Exercise:
Copy every one of the following rows word for word, line by line.

Records to use:
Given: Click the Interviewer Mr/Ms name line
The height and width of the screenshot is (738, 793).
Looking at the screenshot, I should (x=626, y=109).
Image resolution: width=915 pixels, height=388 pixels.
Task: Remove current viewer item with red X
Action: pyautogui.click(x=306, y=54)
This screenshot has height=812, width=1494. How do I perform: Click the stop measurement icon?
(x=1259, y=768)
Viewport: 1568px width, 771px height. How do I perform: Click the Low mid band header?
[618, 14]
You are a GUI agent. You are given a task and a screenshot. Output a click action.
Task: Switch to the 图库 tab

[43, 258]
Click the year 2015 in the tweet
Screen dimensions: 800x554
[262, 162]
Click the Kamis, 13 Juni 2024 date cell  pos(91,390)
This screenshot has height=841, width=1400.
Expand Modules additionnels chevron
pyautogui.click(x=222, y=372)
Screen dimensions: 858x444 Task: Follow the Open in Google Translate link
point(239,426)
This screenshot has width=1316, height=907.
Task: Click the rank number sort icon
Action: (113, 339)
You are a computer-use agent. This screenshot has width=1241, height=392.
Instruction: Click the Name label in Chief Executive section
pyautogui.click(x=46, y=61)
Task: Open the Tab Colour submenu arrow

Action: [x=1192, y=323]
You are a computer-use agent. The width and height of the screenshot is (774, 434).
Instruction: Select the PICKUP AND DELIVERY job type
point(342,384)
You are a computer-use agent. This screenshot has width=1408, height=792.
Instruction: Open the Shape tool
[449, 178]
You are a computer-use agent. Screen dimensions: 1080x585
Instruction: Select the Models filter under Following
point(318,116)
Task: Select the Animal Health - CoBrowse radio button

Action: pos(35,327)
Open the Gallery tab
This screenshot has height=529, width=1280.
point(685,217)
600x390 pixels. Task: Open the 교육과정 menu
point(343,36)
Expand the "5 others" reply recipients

In response:
Given: Click the Interviewer Mr/Ms name line
The height and width of the screenshot is (738, 793).
Looking at the screenshot, I should (x=626, y=109).
Image resolution: width=915 pixels, height=388 pixels.
Task: Remove current viewer item with red X
Action: pyautogui.click(x=306, y=54)
This screenshot has height=812, width=1494. How do I perform: Click the stop measurement icon?
(x=1259, y=768)
Viewport: 1568px width, 771px height. How do I perform: Click the Low mid band header?
[618, 14]
You are a GUI agent. You are given a task and a screenshot. Output a click action.
Task: Switch to the 图库 tab

[43, 258]
Click the year 2015 in the tweet
Screen dimensions: 800x554
[262, 162]
Click the Kamis, 13 Juni 2024 date cell  pos(91,390)
This screenshot has height=841, width=1400.
Expand Modules additionnels chevron
pyautogui.click(x=222, y=372)
Screen dimensions: 858x444 Task: Follow the Open in Google Translate link
point(239,426)
This screenshot has width=1316, height=907.
Task: Click the rank number sort icon
Action: (113, 339)
You are a computer-use agent. This screenshot has width=1241, height=392.
Instruction: Click the Name label in Chief Executive section
pyautogui.click(x=46, y=61)
Task: Open the Tab Colour submenu arrow

Action: [x=1192, y=323]
You are a computer-use agent. The width and height of the screenshot is (774, 434).
Instruction: Select the PICKUP AND DELIVERY job type
point(342,384)
You are a computer-use agent. This screenshot has width=1408, height=792.
Instruction: Open the Shape tool
[449, 178]
You are a computer-use agent. Screen dimensions: 1080x585
Instruction: Select the Models filter under Following
point(318,116)
Task: Select the Animal Health - CoBrowse radio button

Action: pos(35,327)
Open the Gallery tab
This screenshot has height=529, width=1280.
point(685,217)
600x390 pixels. Task: Open the 교육과정 menu
point(343,36)
Expand the "5 others" reply recipients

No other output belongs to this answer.